Elle promenait sa déception par la forêt. Elle avait toujours aimé s’y perdre. Elle appréciait la douce fraicheur que le feuillage lui procurait, le tapis de mousse sur lequel elle se reposait et jusqu’au vent qui soufflant dans les hautes branches l’apaisait. Elle entendit des coups de hache et des chuintements de scie. Là encore, de petits bonshommes s’affairaient comme dans les champs, sur les pâturages et les vignes. Sont-ils donc partout? Se demanda la fillette. Elle examina attentivement les bucherons. Eux aussi entonnaient des chants, plus virils que ceux qu’elle avait entendu jusque là. Elle réfléchit et se dit que son père ne mangeait pas d’arbres et qu’il n’y avait donc aucun risque qu’il ne se mette en colère si elle rapportait un de ces spécimens.
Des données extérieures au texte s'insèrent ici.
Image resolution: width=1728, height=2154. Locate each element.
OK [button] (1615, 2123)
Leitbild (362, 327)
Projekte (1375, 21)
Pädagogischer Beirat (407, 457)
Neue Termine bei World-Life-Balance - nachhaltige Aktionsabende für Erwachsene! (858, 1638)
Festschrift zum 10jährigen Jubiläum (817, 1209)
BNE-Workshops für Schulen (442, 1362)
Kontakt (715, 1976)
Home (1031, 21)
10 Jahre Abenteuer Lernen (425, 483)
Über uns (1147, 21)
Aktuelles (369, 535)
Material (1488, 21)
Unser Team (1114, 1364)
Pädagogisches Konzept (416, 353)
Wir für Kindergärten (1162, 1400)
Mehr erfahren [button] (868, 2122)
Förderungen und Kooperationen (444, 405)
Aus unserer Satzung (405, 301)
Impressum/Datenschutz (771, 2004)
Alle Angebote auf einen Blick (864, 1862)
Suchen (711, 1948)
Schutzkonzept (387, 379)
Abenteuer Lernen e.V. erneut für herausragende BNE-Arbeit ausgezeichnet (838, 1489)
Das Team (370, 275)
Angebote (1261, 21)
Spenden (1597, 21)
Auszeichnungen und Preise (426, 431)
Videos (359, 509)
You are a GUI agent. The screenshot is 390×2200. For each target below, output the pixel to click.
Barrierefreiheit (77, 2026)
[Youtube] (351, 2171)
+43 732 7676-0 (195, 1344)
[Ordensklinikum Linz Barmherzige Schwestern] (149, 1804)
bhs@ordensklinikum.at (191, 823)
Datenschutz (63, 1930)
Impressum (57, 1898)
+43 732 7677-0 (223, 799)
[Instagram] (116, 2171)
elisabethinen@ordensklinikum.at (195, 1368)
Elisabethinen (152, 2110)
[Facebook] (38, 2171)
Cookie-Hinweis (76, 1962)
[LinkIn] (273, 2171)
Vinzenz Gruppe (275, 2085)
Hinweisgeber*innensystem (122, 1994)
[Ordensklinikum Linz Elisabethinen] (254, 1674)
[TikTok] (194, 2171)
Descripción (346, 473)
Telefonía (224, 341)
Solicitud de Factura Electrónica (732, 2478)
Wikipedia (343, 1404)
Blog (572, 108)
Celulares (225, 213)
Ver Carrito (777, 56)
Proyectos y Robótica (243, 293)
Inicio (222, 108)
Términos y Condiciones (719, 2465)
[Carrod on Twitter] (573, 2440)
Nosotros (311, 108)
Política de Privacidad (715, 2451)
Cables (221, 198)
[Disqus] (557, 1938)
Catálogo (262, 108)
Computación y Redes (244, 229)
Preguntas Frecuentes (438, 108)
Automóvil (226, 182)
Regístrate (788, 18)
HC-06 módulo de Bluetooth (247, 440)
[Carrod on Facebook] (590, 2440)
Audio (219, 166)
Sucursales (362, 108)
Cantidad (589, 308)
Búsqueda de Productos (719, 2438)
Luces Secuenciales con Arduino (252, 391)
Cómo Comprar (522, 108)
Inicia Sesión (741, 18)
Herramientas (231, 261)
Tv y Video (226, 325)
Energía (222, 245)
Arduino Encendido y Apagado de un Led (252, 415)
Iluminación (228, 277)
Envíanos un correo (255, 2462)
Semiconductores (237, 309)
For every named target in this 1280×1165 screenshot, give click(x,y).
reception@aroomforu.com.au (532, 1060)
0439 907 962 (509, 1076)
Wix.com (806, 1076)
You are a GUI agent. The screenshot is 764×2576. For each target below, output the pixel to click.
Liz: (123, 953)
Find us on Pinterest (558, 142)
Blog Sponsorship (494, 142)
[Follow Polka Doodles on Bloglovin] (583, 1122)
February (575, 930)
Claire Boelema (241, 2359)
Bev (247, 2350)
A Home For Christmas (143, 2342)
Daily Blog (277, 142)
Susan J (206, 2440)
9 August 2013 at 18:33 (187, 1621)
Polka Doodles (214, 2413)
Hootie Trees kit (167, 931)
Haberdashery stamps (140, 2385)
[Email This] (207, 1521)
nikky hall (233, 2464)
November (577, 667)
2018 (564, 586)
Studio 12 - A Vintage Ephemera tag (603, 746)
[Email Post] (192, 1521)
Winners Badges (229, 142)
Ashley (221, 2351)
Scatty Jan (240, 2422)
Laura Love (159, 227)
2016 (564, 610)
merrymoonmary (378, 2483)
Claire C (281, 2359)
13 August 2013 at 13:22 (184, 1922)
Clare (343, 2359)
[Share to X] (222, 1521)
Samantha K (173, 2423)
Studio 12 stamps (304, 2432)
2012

Elle s’avança vers les hommes de la forêt, en ramassa une poignée mais ceux-ci étaient moins dociles que les habitants de la vallée. Ils maniaient maintenant leurs haches tranchantes et leurs scies aux dents acérées sur ses doigts sensibles.

Aie! Cria la fillette en lâchant sa poignée de bucherons. Aussitôt, ils reprirent leur labeur en chantant. La fille du géant était contrariée. Ne savaient donc ils pas qui elle était? N’en avaient ils pas peur comme tous les autres habitants de la vallée?

Par jeu, elle poussa d’une pichenette les hommes aux instruments tranchants mais d’autres s’acharnaient déjà sur ses tendres petits pieds.

Ouille! Lança la fillette en se tenant le pied droit et en chancelant sur l’autre. Elle perdit l’équilibre et s’affala de tout son long comme un arbre qu’on abat. Elle voulait se relever mais déjà les hommes des bois l’enserraient de lianes de lierre qu‘ils fixaient aux arbres environnants. La fillette gonfla son torse et se libéra des liens dans un immense fracas. Tous les arbres auxquels ils l’avaient attachée furent emportés. Elle partit en courant vers le château, tandis que les bucherons, ravis de la besogne ainsi abattue sans aucun effort commençaient à ébrancher les troncs sans le risque que ceux-ci ne leur tombent sur la tête.

La fillette s’enferma dans sa chambre au sommet de la tour du château et n’en sortit plus jamais.